### Job A
Can you arrange every line of the records that follow the text on content calendars as a JSON list of strings, one string per line, with blank lines and pictures left out?

### Reading text

________________________

A well-structured content calendar allows you to see what content needs to be produced and when it needs to be published.
Regularly consulting your content calendar is a valuable practice because it helps you keep a close pulse on what’s coming up next and can help you maintain a regular posting schedule. It becomes a regular part of your content creation process and will eventually feel like second nature.
For example, if you set a goal to publish one video per week on YouTube, you can easily see when the video is due and work backward to ensure you outline, write, record, design your graphics and edit your video before the publishing deadline.
Properly maintaining a content calendar means you are strategic and no longer scattered.
Remember, scattered planning leads to scattered results. This means regularly maintaining and managing your content calendar will help you minimize these content scenarios.
Planning will help you minimize last-minute content creation and posting.
How to Create and Manage Your Content Calendar
The first step to managing your content calendar is to get clear on your content goals.
Here are some examples of some common content marketing goals:
- Do you want to increase the number of email subscribers?
- Are you trying to boost brand awareness?
- Are you trying to increase engagement on your social media channel?
- Do you want to increase the number of sales on your website?
- Are you trying to increase the number of leads for your offer?
Remember, your content goal will be unique to you, so getting clear on your goals will help you avoid going down unnecessary rabbit holes and getting lost or distracted with random strategies or conflicting advice your see online.
This is why I advise against trying to replicate or take inspiration from someone else’s strategy. This is because you are unaware of their unique goals, audience engagement strategy, ad spend, brand voice, customer funnels, audience pain points or automations that they may have in place.

________________________

### Records
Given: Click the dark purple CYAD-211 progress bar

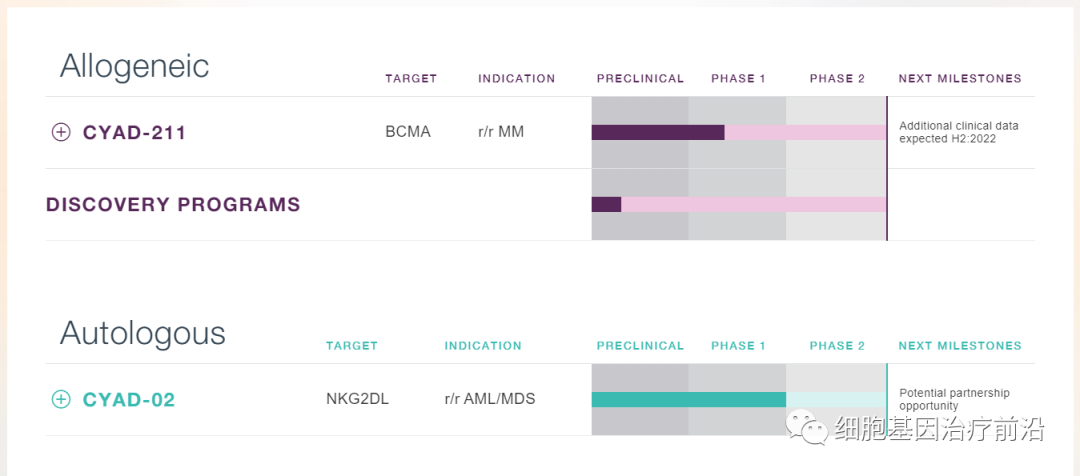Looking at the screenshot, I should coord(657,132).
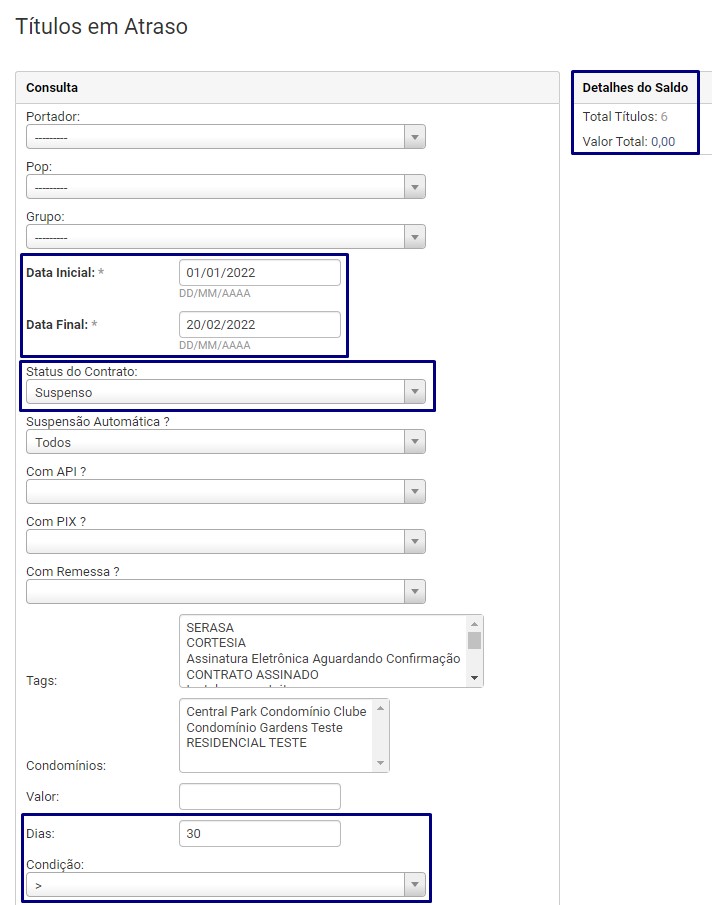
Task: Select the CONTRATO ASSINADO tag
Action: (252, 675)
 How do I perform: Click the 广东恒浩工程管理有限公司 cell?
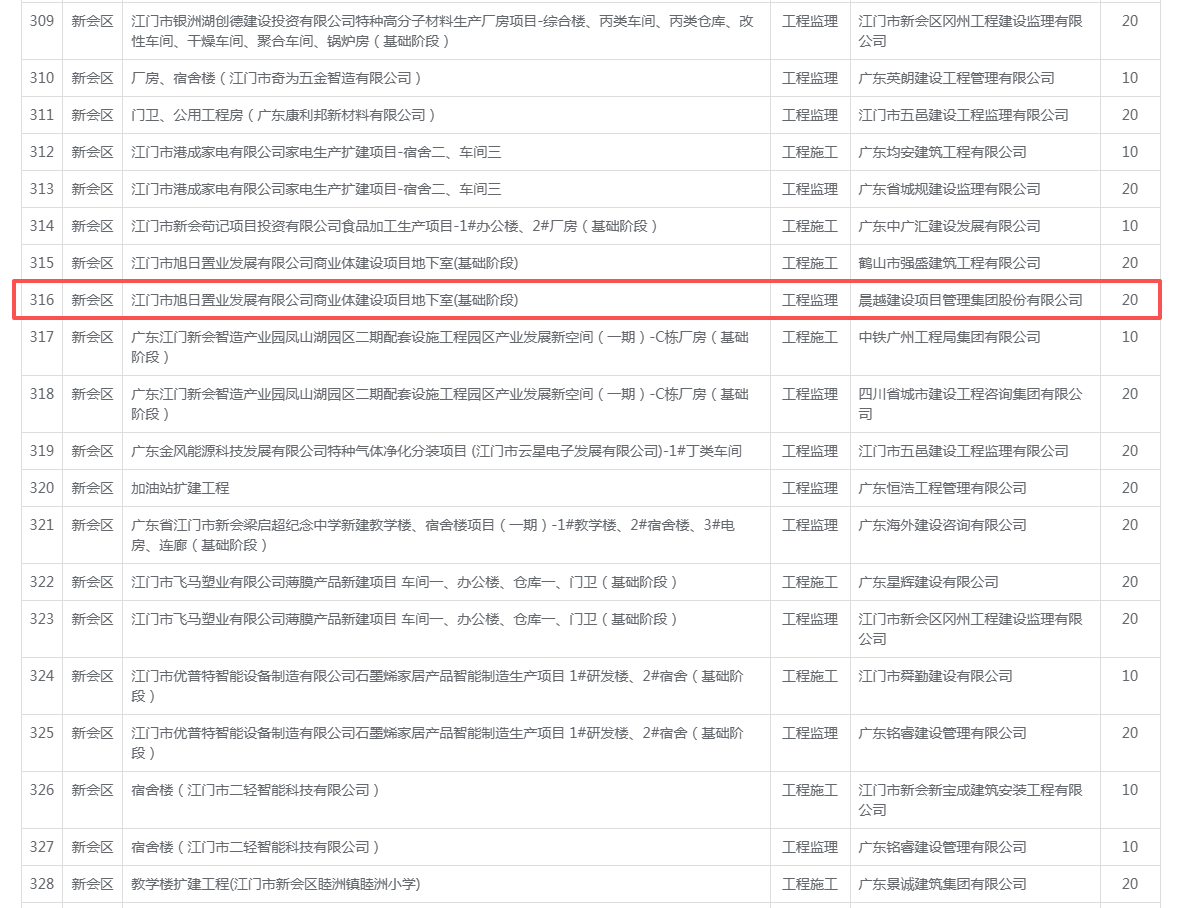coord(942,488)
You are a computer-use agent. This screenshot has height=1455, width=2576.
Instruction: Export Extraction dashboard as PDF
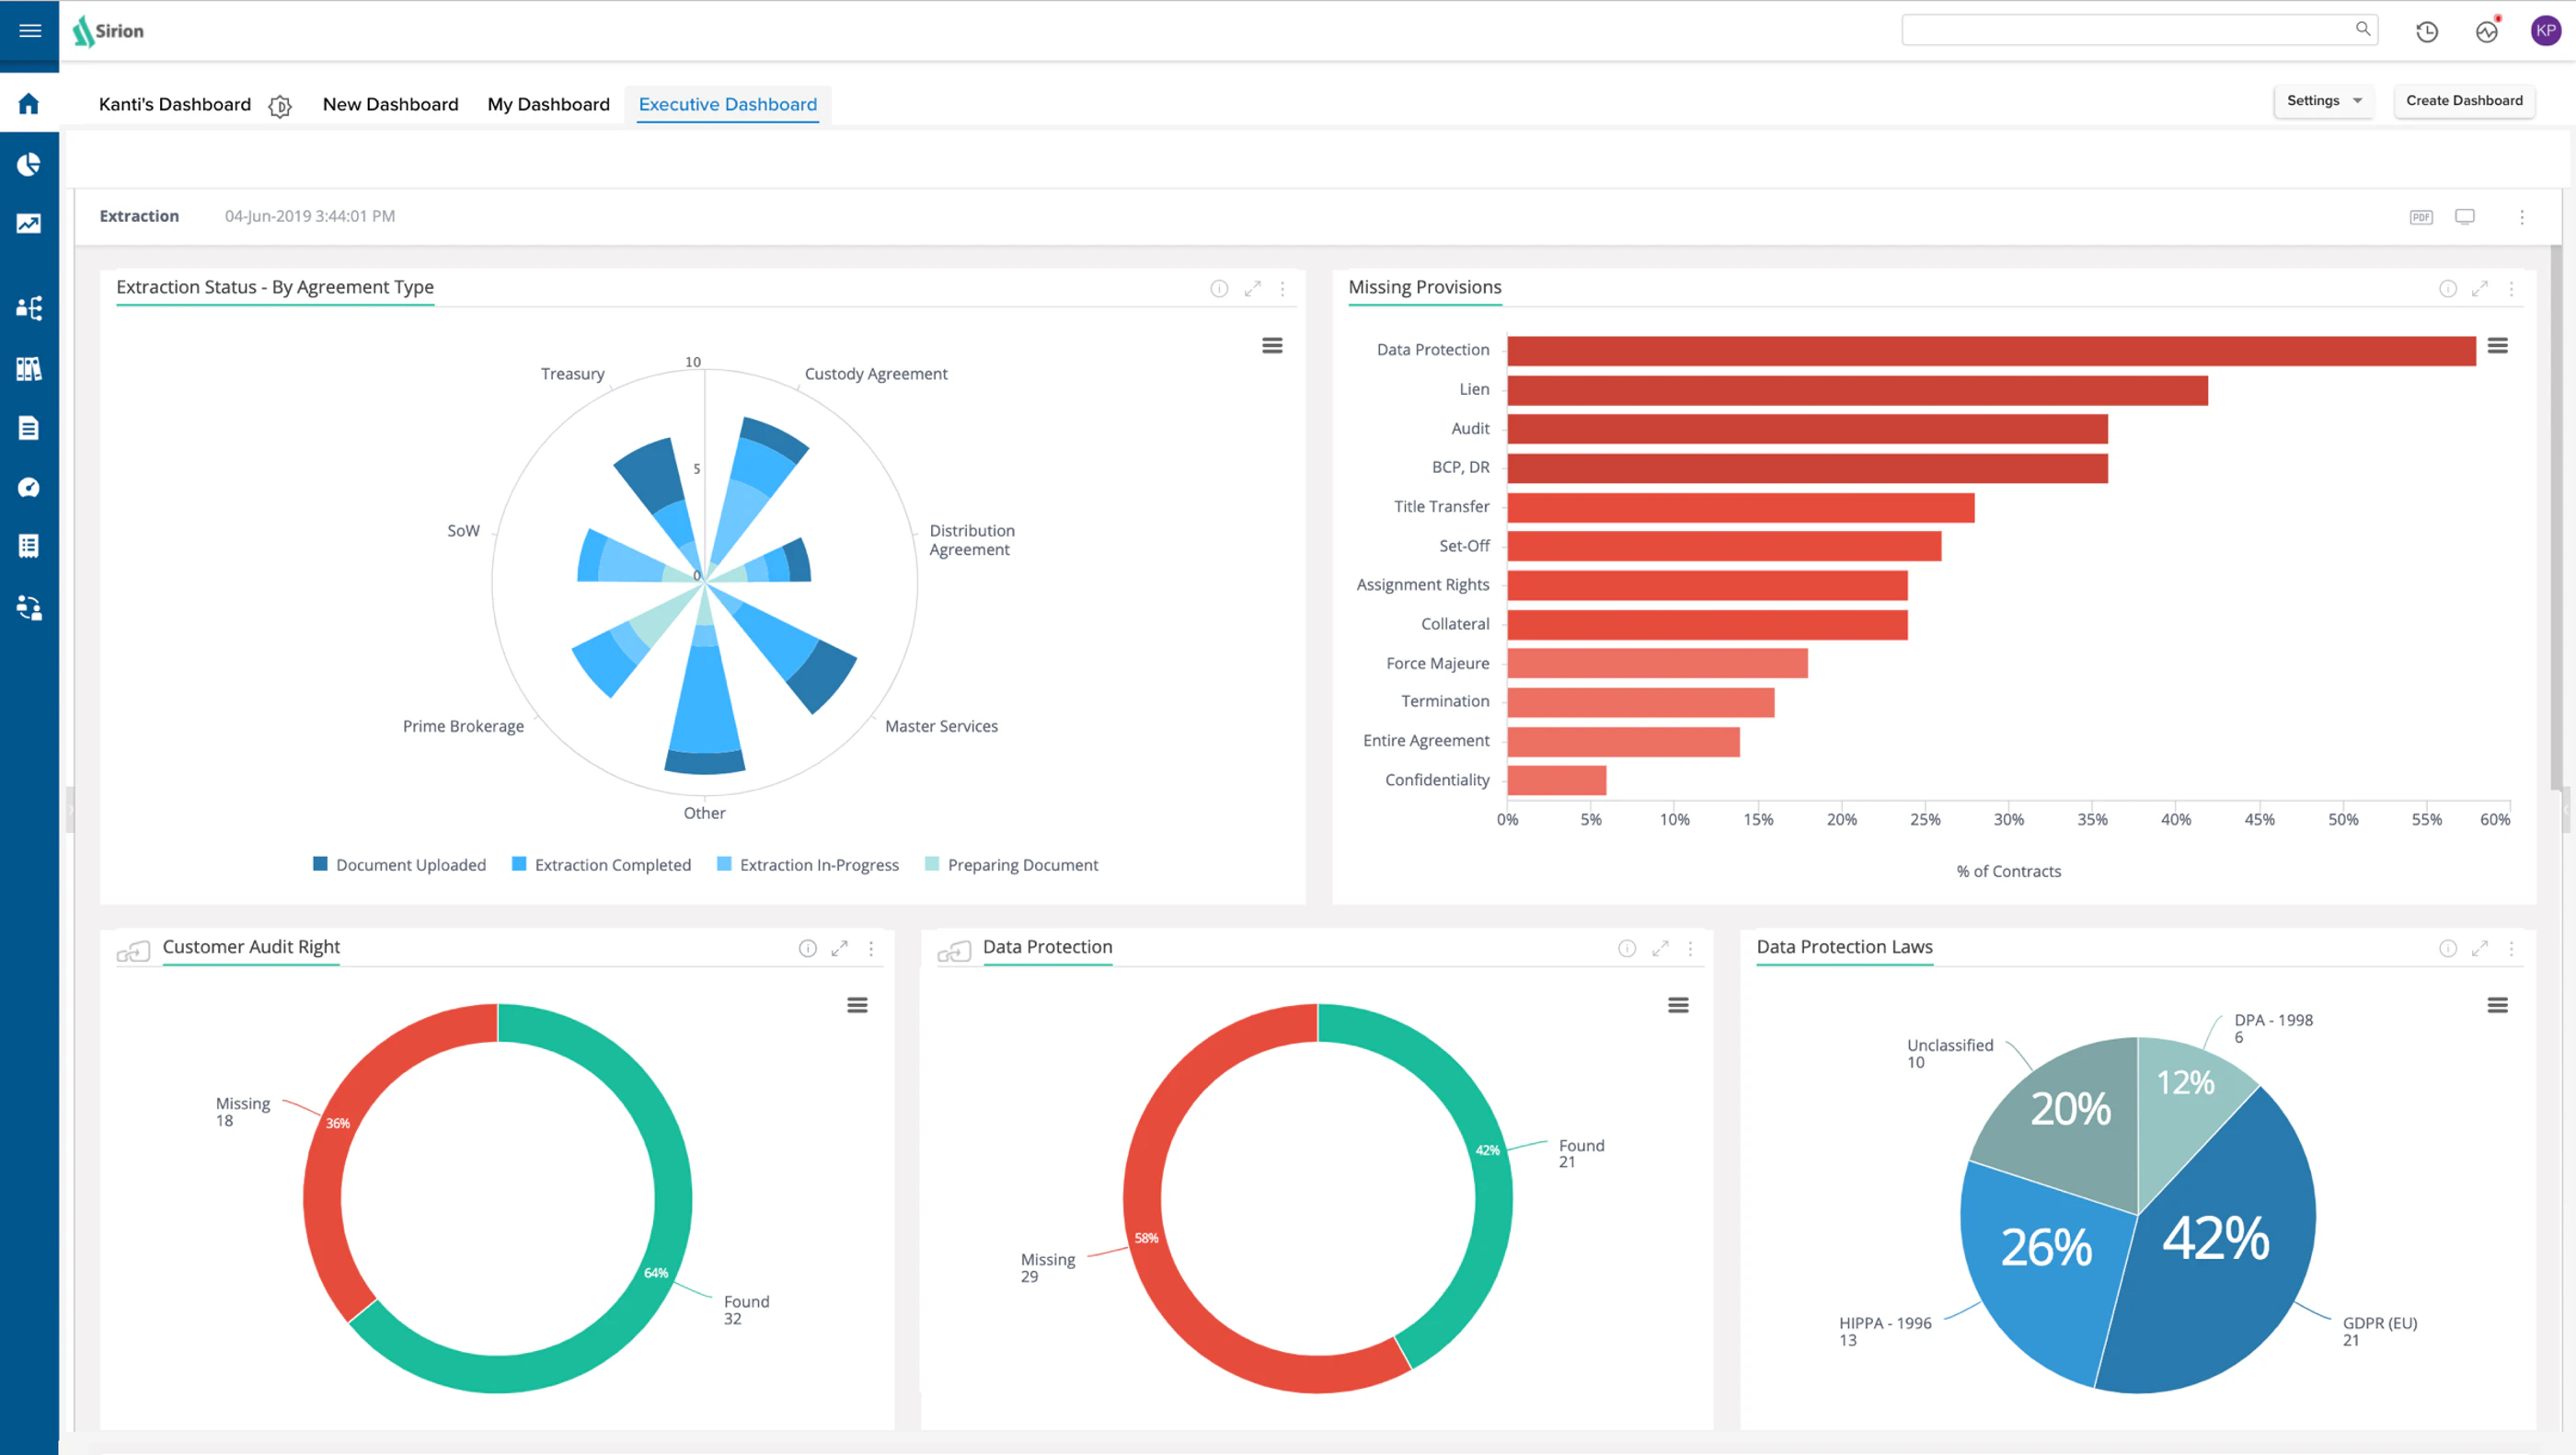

________________________

### Job B
Could you pick up the content calendar text after its last sentence and carry it forward?

### Final result A
[
  "Given: Click the dark purple CYAD-211 progress bar",
  "Looking at the screenshot, I should coord(657,132).",
  "Task: Select the CONTRATO ASSINADO tag",
  "Action: (252, 675)",
  " How do I perform: Click the 广东恒浩工程管理有限公司 cell?",
  "coord(942,488)",
  "You are a computer-use agent. This screenshot has height=1455, width=2576.",
  "Instruction: Export Extraction dashboard as PDF"
]

### Final result B
What you see on the surface of someone’s social media caption may not allow you to see the full scope of their marketing efforts and unique goals.
Once you have clarity on your content goal, then it will be important to determine the key performance indicators that you will monitor to help you properly manage your content marketing efforts.
Here’s an example of what your content goal could look like:
Content | Description | Content Goal | Metric (KPIs) |
---|---|---|---|
Goal: Increase brand awareness and drive traffic to website | |||
Blog Posts | Write SEO-optimized blog posts to attract new visitors to the website | – Write a weekly blog post with at least 2,000 words. – Optimize content for SEO to increase organic search visibility. – Create and distribute content that introduces my brand and my unique value proposition. | – Measure overall traffic to the website every week. – Review the number of visitors arriving to the website through search engines (which can be a helpful signal of the effectiveness of SEO efforts). |
Choose Your Content Calendar Tools
Now that you have clarity on your content goals and your KPI’s, then you can move onto establishing a content ideation and planning process. This part of the process involves establishing your workflow and related tools you’ll use to simplify and streamline your process.
How would you like to plan and organize your content?
You can take a look at task management tools like Trello, Asana, ClickUp, Airtable or a Google Calendar to help you manage your editorial calendar. The tool you use will depend on your budget, resources, planning and organization style.
Personally, I like to use Airtable for all my content calendar needs. I have searched and tried them all and what I found most helpful about Airtable is the ability to color code, group, filter, sort and view my content calendar in several ways.
Sometimes I want to view my content by content pillars or sort them by video assets and other categories I’ve set.
Related: 8 Tools to Help You Manage Your Editorial Calendar
Content Calendar Using Airtable
If you’re interested in learning more about Airtable, check out this content calendar template and course that helps you start using Airtable as your content calendar.
This calendar has the foundational elements built into it that will help you be more strategic with the content and marketing activities you’re focusing on.
Do you prefer a paper planner for your content planning needs?
You’re not alone! I find it helpful to use a paper notebook or calendar to complement my brainstorming and planning sessions. I can map things out on paper and then move things into Airtable.
My ideas tend to be messy initially, but then I move them into Airtable. My analog and digital processes are complementary, but you can do whatever works best for you!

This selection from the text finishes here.